--- Task requirements ---
Filter the entries beneath this task, copying only the lines that hold the word "computer".

--- START ---

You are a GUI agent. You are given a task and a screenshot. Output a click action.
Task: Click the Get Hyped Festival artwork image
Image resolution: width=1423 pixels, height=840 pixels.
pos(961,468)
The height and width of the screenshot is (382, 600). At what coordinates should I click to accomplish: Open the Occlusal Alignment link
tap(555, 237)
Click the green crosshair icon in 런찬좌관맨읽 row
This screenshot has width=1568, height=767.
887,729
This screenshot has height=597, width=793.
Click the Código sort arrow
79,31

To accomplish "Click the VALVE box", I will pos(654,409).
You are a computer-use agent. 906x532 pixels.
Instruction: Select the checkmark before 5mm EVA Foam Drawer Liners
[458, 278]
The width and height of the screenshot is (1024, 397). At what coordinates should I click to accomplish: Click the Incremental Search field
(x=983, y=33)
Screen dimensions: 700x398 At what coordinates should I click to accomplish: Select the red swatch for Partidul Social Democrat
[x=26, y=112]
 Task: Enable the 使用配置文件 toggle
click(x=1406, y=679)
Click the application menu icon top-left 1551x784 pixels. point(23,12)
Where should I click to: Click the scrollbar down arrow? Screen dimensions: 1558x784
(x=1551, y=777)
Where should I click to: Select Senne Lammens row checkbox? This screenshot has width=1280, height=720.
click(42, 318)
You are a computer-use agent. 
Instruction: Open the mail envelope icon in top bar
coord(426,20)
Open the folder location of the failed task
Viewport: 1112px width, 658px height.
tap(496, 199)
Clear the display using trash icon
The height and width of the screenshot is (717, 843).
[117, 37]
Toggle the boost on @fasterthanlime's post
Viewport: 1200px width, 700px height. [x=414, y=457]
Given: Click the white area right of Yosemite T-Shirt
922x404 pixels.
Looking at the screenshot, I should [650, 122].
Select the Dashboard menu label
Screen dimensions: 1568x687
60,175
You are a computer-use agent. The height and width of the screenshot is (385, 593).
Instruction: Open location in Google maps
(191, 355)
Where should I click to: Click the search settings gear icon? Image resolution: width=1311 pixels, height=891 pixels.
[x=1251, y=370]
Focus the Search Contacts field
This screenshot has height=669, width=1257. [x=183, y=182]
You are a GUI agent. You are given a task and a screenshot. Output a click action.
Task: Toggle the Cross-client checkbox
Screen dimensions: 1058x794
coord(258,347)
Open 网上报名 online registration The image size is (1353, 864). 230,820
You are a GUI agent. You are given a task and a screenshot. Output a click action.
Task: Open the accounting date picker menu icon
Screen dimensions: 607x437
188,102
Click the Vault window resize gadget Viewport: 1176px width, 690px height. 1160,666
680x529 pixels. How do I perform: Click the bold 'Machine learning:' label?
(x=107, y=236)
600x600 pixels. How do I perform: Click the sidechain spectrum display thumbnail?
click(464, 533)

--- END ---

--- Written solution ---
You are a computer-use agent. 906x532 pixels.
You are a computer-use agent. 
You are a computer-use agent. The height and width of the screenshot is (385, 593).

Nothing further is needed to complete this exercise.